Q&A: Nimesh Shah, MD & CEO, ICICI Prudential AMC

Look at sectors which are underpriced

With the domestic equity market close to its earlier peak, fund managers are cautious. Some sectors have outperformed the benchmark indices while others are still trading at lower valuations. In an interview with Mehul Shah and Chandan KK, ICICI Prudential AMC’s Managing Director and CEO Nimesh Shah says investors should avoid sectors which have already rallied and focus on spaces that are still underpriced. Edited excerpts:

What is the mood among retail investors?
Retail investors have gone through the entire cycle of ups and downs in the last three years and that too in a smart manner. I am quite impressed by the way they have behaved in mutual funds. They were not the first one to redeem when the markets crashed. Rather, they showed a good approach by waiting till the markets turned around.

What should retail investors keep in mind while selecting a mutual fund scheme?
One should not look beyond three to four categories, namely largecap, midcap, flexicap categories.
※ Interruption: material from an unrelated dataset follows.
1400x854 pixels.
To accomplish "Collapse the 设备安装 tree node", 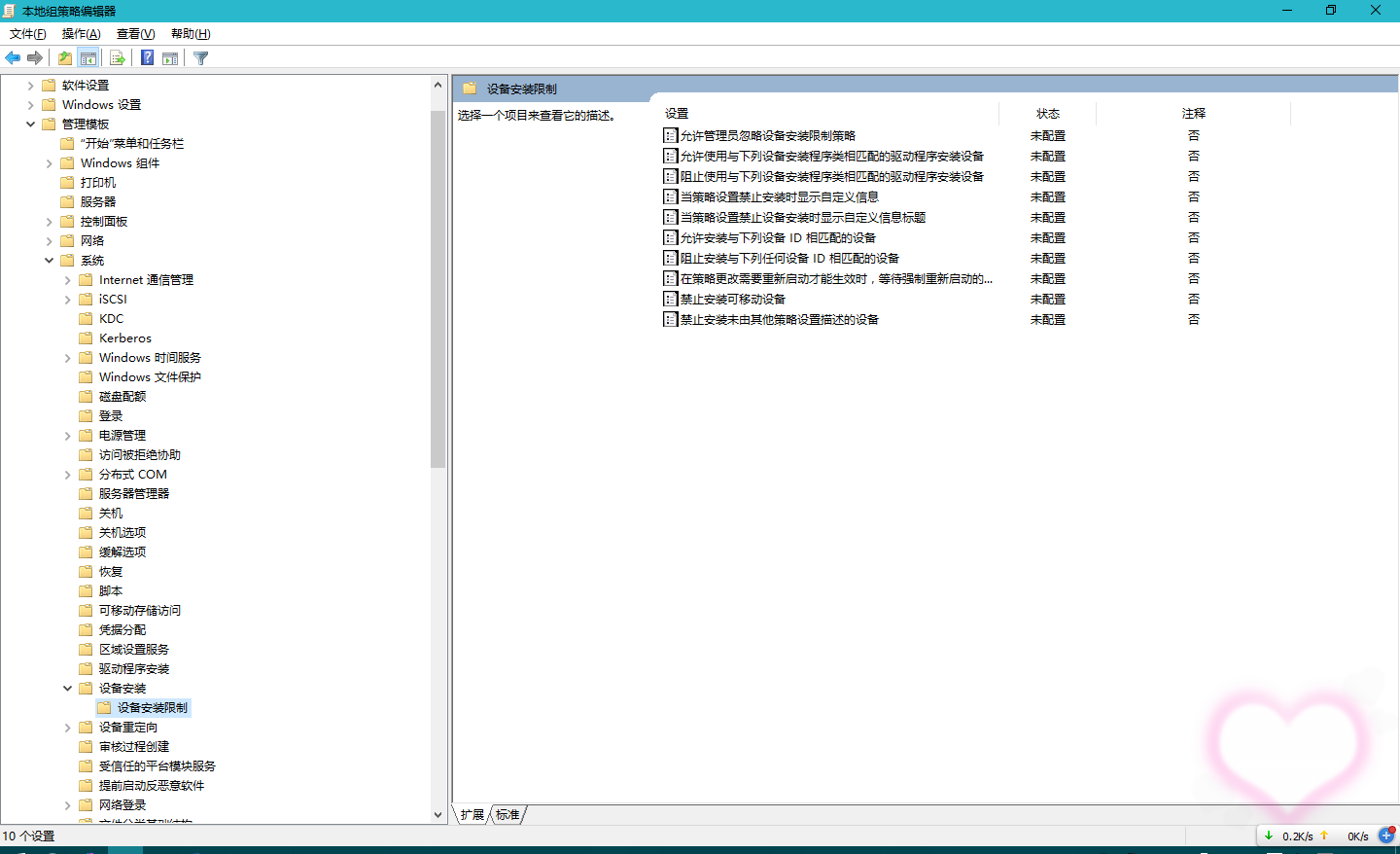I will point(67,689).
Then, there are sector-specific funds. Historically, retail customers come in a particular sector when that has already rallied. An investor should be able to understand which sector would do well and should not look at those that have already outperformed.

Your infrastructure fund has completed five years. Is it a good time to invest in these kind of funds?
Between the last peak and now, infrastructure funds have not done well compared with other funds. May be it is the right time to pick funds in the infrastructure space. India has just started investing in the infrastructure sector. The country is nowhere near the world’s scale. This sector has not done well over the last three years, but the growth in the economy has continued. So, companies in this space have to grow. This sector is also underpriced as stocks have not appreciated much.

How is the profitability on the retail equity business front with the entry load ban?
We are scale players and have Rs 16,000 crore assets under management (AUM) in the retail equity business. To a certain extent, the profitability has got affected, but I do not expect all businesses to make money every quarter. This is a business we want to invest in and want to grow over a period of time, no matter whether I make money or not in a quarter or a year. Apart from this, our institutional and portfolio businesses are making reasonable profits. The only challenge is the retail equity business.

With debt valuation norms coming into force, how has the business changed?
What the regulator has done is a great risk mitigation thing for sponsors, investors and companies. For sponsors, this is the best thing from the risk adjustment point of view, as their risk has gone down considerably. With the liquid funds of less than 90-day duration and the rest of the portfolio being mark-to-market, the industry should go for a lesser duration. Moreover, for asset management companies, it will become a more logical business to run.

Are you considering no-exit load for equity schemes?
I am against removing the exit load. We do not want speculators to come into mutual funds. I want investors. The exit load to a certain extent ensures that if an investor comes in, he is conscious of the fact that he has to stay. I would rather have exit loads, so that there is a slight deterrence. We believe an investor can make money in equity if he stays for a long time.